> _Exercise_: Lay out every line of the records below as a Markdown table with the columns Row and Line. Number the rows in order and leave out blank lines.
= = =
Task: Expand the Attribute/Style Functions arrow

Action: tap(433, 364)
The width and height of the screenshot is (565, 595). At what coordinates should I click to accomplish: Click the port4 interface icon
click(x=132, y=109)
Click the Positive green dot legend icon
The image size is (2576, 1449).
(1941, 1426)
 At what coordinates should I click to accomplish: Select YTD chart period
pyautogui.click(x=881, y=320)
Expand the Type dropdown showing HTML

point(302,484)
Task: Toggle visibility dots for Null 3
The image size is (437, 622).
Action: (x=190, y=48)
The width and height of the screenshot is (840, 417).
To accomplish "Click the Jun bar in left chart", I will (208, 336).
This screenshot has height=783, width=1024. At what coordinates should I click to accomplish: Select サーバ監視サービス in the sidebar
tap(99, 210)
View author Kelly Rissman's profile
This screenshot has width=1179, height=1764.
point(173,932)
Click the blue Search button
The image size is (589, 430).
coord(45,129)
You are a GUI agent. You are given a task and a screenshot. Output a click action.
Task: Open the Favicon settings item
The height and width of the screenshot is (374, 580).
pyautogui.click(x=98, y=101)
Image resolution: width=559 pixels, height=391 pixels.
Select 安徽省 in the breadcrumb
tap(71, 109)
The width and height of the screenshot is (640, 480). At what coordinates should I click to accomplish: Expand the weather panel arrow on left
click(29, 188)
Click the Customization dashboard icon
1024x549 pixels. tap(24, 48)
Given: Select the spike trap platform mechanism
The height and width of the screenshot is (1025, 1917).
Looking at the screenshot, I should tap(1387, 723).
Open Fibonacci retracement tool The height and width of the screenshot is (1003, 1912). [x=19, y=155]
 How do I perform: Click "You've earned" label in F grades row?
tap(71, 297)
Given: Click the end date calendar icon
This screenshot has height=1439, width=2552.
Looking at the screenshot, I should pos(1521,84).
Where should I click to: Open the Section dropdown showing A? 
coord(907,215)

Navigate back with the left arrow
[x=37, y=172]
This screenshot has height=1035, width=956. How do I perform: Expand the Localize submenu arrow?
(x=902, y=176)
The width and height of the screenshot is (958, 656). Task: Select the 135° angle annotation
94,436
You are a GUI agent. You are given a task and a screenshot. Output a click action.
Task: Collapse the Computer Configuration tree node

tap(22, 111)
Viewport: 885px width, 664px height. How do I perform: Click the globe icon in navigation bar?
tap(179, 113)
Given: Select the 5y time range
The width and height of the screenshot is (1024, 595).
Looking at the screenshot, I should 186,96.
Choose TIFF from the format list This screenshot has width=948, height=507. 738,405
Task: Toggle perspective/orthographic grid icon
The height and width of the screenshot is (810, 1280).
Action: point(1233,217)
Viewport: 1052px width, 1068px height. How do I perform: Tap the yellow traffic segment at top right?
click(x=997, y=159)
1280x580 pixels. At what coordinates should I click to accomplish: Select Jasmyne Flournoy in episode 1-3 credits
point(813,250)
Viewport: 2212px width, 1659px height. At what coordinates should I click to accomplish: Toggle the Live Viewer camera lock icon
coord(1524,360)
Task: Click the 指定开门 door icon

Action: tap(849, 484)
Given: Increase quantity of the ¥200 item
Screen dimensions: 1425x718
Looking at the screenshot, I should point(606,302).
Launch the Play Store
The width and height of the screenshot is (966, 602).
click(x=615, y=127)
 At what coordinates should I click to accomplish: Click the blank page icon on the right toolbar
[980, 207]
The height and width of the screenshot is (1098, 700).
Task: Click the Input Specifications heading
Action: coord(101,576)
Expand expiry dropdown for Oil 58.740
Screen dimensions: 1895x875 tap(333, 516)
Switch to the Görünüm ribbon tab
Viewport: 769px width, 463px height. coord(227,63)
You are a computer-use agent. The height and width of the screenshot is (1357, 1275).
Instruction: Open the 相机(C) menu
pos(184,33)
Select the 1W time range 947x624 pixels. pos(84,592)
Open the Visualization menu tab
= = =
> _Answer to the exercise_:
| Row | Line |
|---|---|
| 1 | Task: Expand the Attribute/Style Functions arrow |
| 2 | Action: tap(433, 364) |
| 3 | The width and height of the screenshot is (565, 595). At what coordinates should I click to accomplish: Click the port4 interface icon |
| 4 | click(x=132, y=109) |
| 5 | Click the Positive green dot legend icon |
| 6 | The image size is (2576, 1449). |
| 7 | (1941, 1426) |
| 8 |  At what coordinates should I click to accomplish: Select YTD chart period |
| 9 | pyautogui.click(x=881, y=320) |
| 10 | Expand the Type dropdown showing HTML |
| 11 | point(302,484) |
| 12 | Task: Toggle visibility dots for Null 3 |
| 13 | The image size is (437, 622). |
| 14 | Action: (x=190, y=48) |
| 15 | The width and height of the screenshot is (840, 417). |
| 16 | To accomplish "Click the Jun bar in left chart", I will (208, 336). |
| 17 | This screenshot has height=783, width=1024. At what coordinates should I click to accomplish: Select サーバ監視サービス in the sidebar |
| 18 | tap(99, 210) |
| 19 | View author Kelly Rissman's profile |
| 20 | This screenshot has width=1179, height=1764. |
| 21 | point(173,932) |
| 22 | Click the blue Search button |
| 23 | The image size is (589, 430). |
| 24 | coord(45,129) |
| 25 | You are a GUI agent. You are given a task and a screenshot. Output a click action. |
| 26 | Task: Open the Favicon settings item |
| 27 | The height and width of the screenshot is (374, 580). |
| 28 | pyautogui.click(x=98, y=101) |
| 29 | Image resolution: width=559 pixels, height=391 pixels. |
| 30 | Select 安徽省 in the breadcrumb |
| 31 | tap(71, 109) |
| 32 | The width and height of the screenshot is (640, 480). At what coordinates should I click to accomplish: Expand the weather panel arrow on left |
| 33 | click(29, 188) |
| 34 | Click the Customization dashboard icon |
| 35 | 1024x549 pixels. tap(24, 48) |
| 36 | Given: Select the spike trap platform mechanism |
| 37 | The height and width of the screenshot is (1025, 1917). |
| 38 | Looking at the screenshot, I should tap(1387, 723). |
| 39 | Open Fibonacci retracement tool The height and width of the screenshot is (1003, 1912). [x=19, y=155] |
| 40 |  How do I perform: Click "You've earned" label in F grades row? |
| 41 | tap(71, 297) |
| 42 | Given: Click the end date calendar icon |
| 43 | This screenshot has height=1439, width=2552. |
| 44 | Looking at the screenshot, I should pos(1521,84). |
| 45 | Where should I click to: Open the Section dropdown showing A?  |
| 46 | coord(907,215) |
| 47 | Navigate back with the left arrow |
| 48 | [x=37, y=172] |
| 49 | This screenshot has height=1035, width=956. How do I perform: Expand the Localize submenu arrow? |
| 50 | (x=902, y=176) |
| 51 | The width and height of the screenshot is (958, 656). Task: Select the 135° angle annotation |
| 52 | 94,436 |
| 53 | You are a GUI agent. You are given a task and a screenshot. Output a click action. |
| 54 | Task: Collapse the Computer Configuration tree node |
| 55 | tap(22, 111) |
| 56 | Viewport: 885px width, 664px height. How do I perform: Click the globe icon in navigation bar? |
| 57 | tap(179, 113) |
| 58 | Given: Select the 5y time range |
| 59 | The width and height of the screenshot is (1024, 595). |
| 60 | Looking at the screenshot, I should 186,96. |
| 61 | Choose TIFF from the format list This screenshot has width=948, height=507. 738,405 |
| 62 | Task: Toggle perspective/orthographic grid icon |
| 63 | The height and width of the screenshot is (810, 1280). |
| 64 | Action: point(1233,217) |
| 65 | Viewport: 1052px width, 1068px height. How do I perform: Tap the yellow traffic segment at top right? |
| 66 | click(x=997, y=159) |
| 67 | 1280x580 pixels. At what coordinates should I click to accomplish: Select Jasmyne Flournoy in episode 1-3 credits |
| 68 | point(813,250) |
| 69 | Viewport: 2212px width, 1659px height. At what coordinates should I click to accomplish: Toggle the Live Viewer camera lock icon |
| 70 | coord(1524,360) |
| 71 | Task: Click the 指定开门 door icon |
| 72 | Action: tap(849, 484) |
| 73 | Given: Increase quantity of the ¥200 item |
| 74 | Screen dimensions: 1425x718 |
| 75 | Looking at the screenshot, I should point(606,302). |
| 76 | Launch the Play Store |
| 77 | The width and height of the screenshot is (966, 602). |
| 78 | click(x=615, y=127) |
| 79 |  At what coordinates should I click to accomplish: Click the blank page icon on the right toolbar |
| 80 | [980, 207] |
| 81 | The height and width of the screenshot is (1098, 700). |
| 82 | Task: Click the Input Specifications heading |
| 83 | Action: coord(101,576) |
| 84 | Expand expiry dropdown for Oil 58.740 |
| 85 | Screen dimensions: 1895x875 tap(333, 516) |
| 86 | Switch to the Görünüm ribbon tab |
| 87 | Viewport: 769px width, 463px height. coord(227,63) |
| 88 | You are a computer-use agent. The height and width of the screenshot is (1357, 1275). |
| 89 | Instruction: Open the 相机(C) menu |
| 90 | pos(184,33) |
| 91 | Select the 1W time range 947x624 pixels. pos(84,592) |
| 92 | Open the Visualization menu tab |